**Instructions for the task**
Your answer must be the lines from the one containing "Viewport: 1024px width, 496px height." through the last line of the records below, copied exactly, with the pictures left out.
=== Begin Enclosure ===
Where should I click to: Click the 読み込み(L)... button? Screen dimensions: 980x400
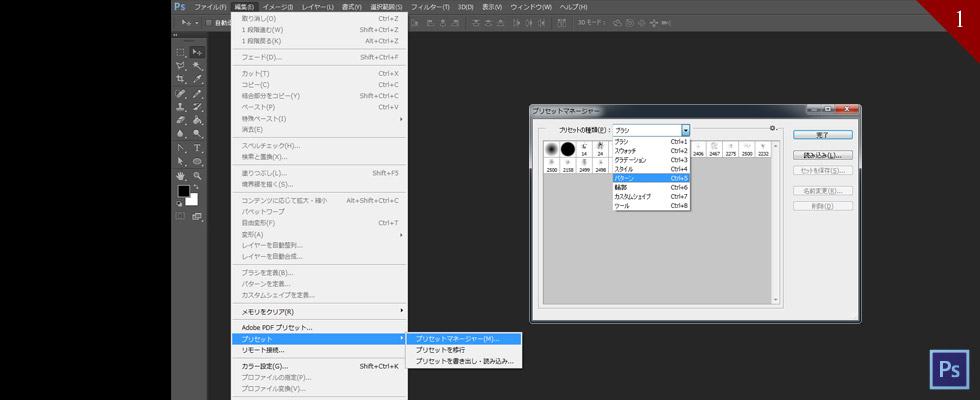(822, 155)
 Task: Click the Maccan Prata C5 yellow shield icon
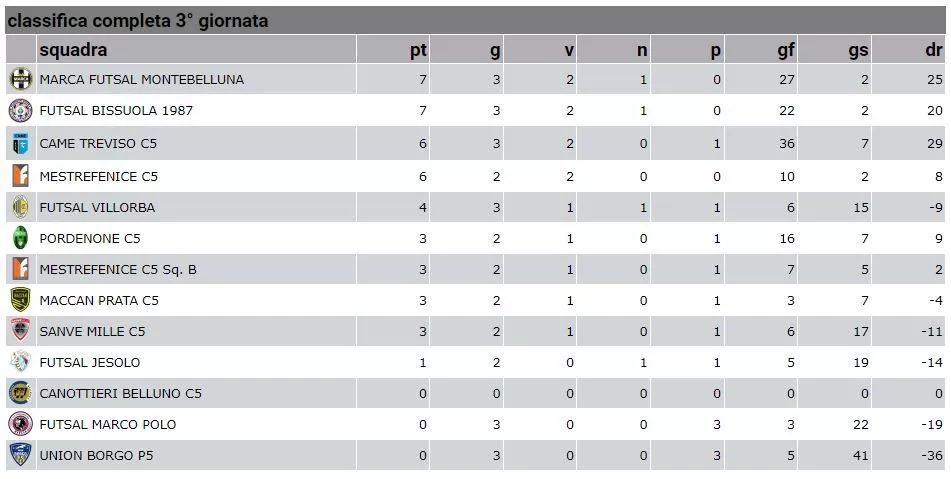click(21, 300)
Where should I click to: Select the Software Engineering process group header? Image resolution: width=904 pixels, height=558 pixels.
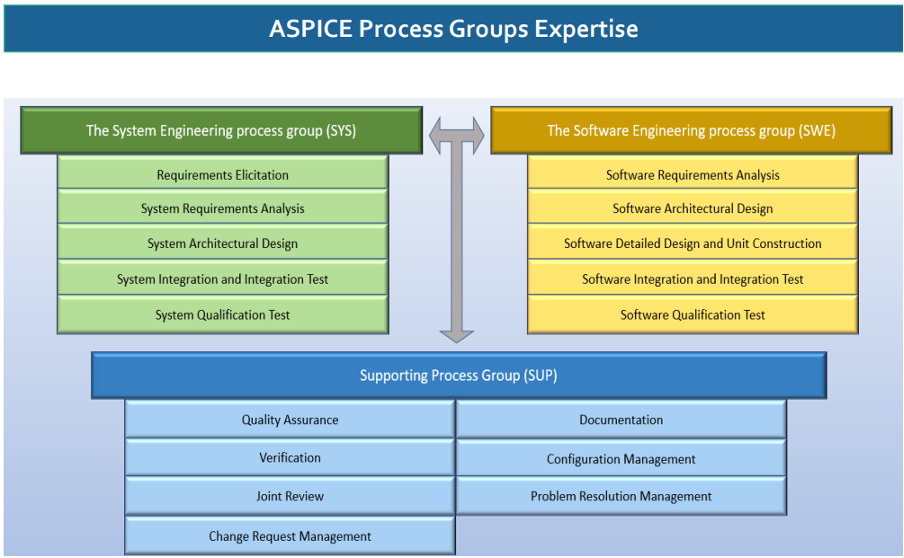pyautogui.click(x=691, y=131)
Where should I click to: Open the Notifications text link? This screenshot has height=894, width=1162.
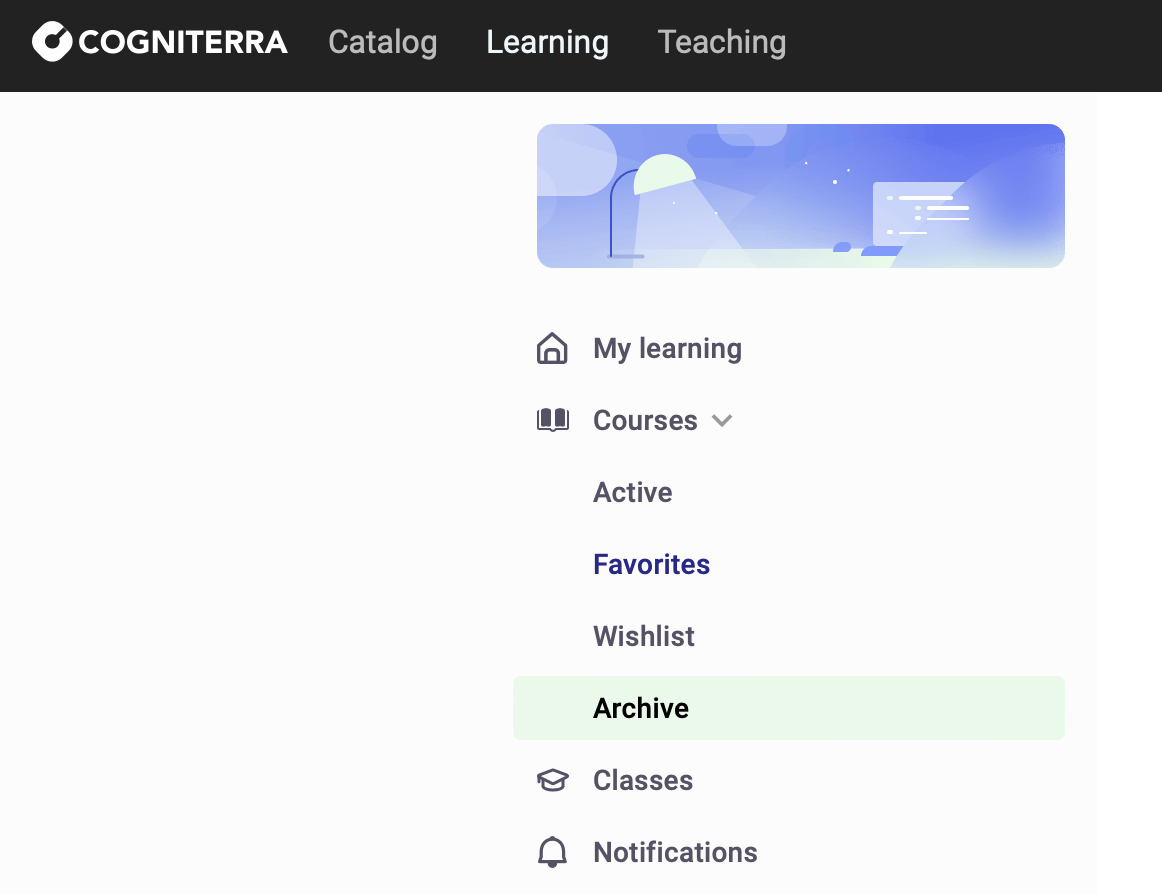[675, 852]
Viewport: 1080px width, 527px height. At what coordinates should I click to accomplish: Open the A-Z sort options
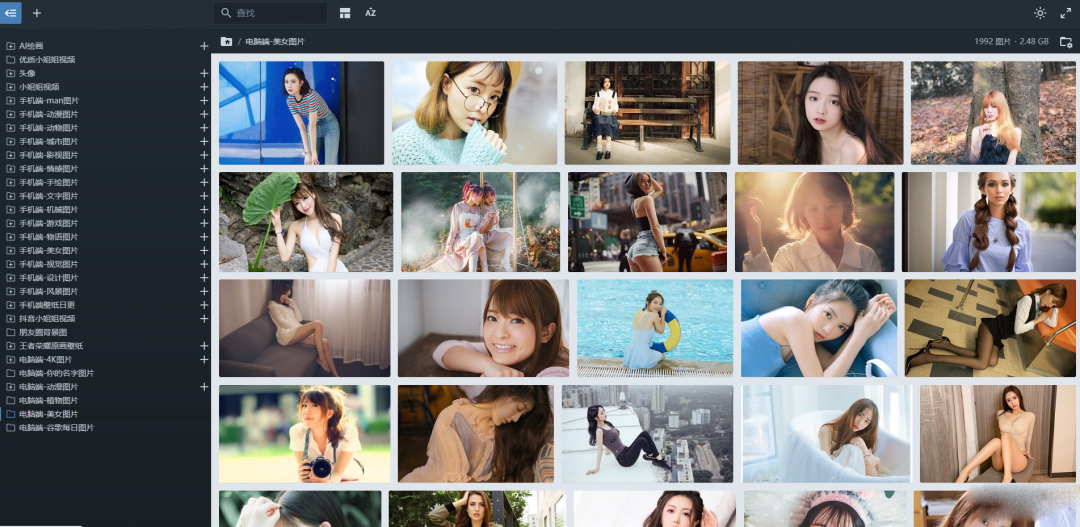point(371,13)
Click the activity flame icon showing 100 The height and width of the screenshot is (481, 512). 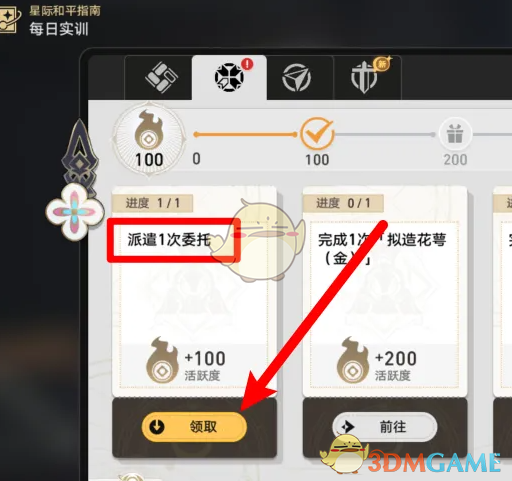(x=149, y=139)
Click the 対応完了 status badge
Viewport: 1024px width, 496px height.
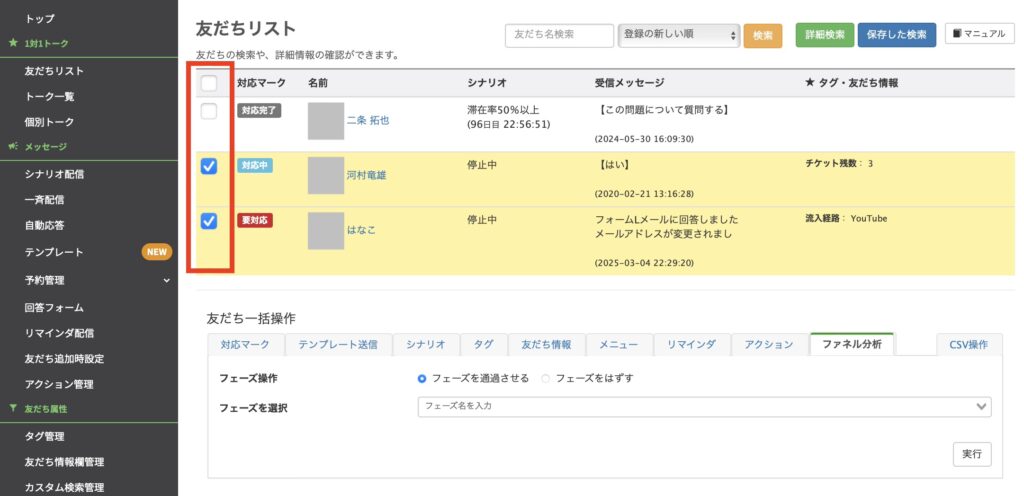click(258, 111)
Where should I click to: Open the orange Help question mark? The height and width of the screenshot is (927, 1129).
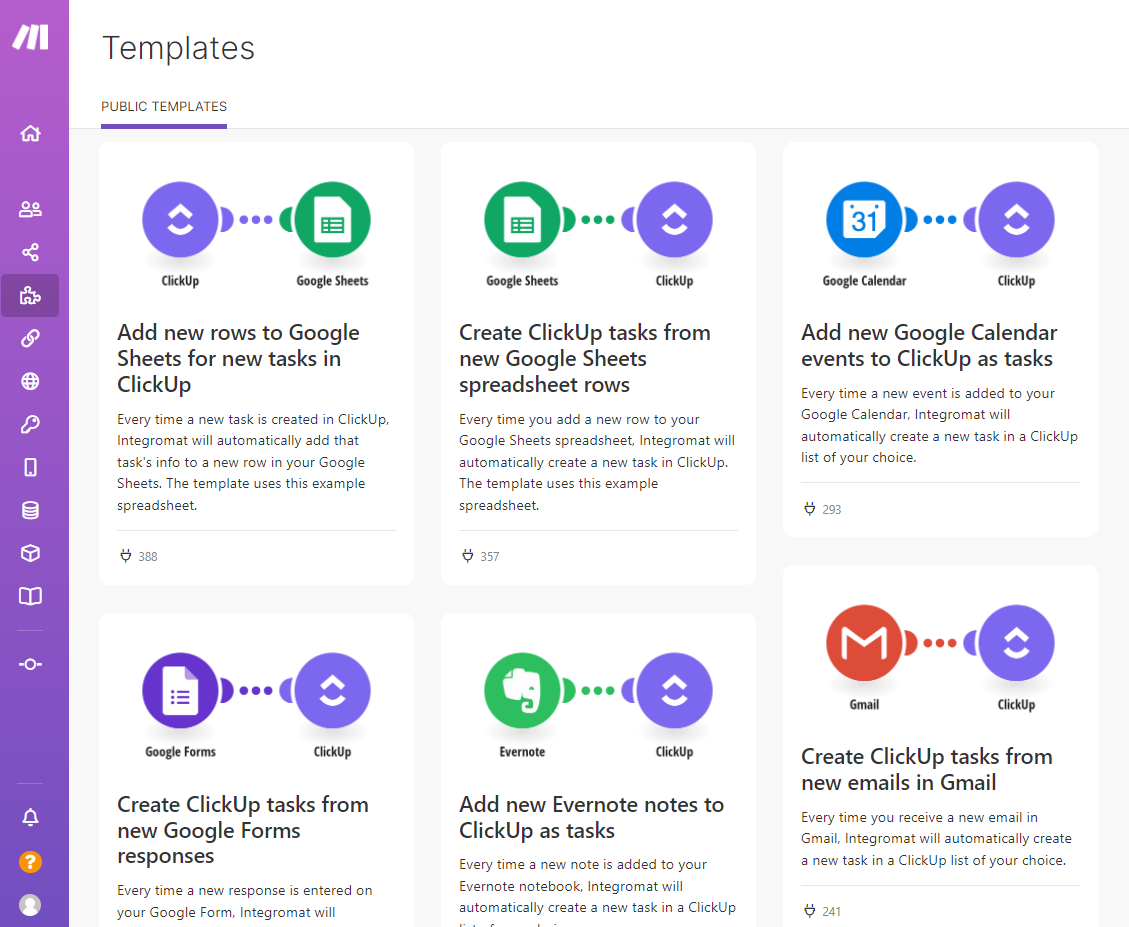pos(30,861)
=== End Enclosure ===
**Response**
Viewport: 1024px width, 496px height.
click(258, 111)
Where should I click to: Open the orange Help question mark? The height and width of the screenshot is (927, 1129).
pos(30,861)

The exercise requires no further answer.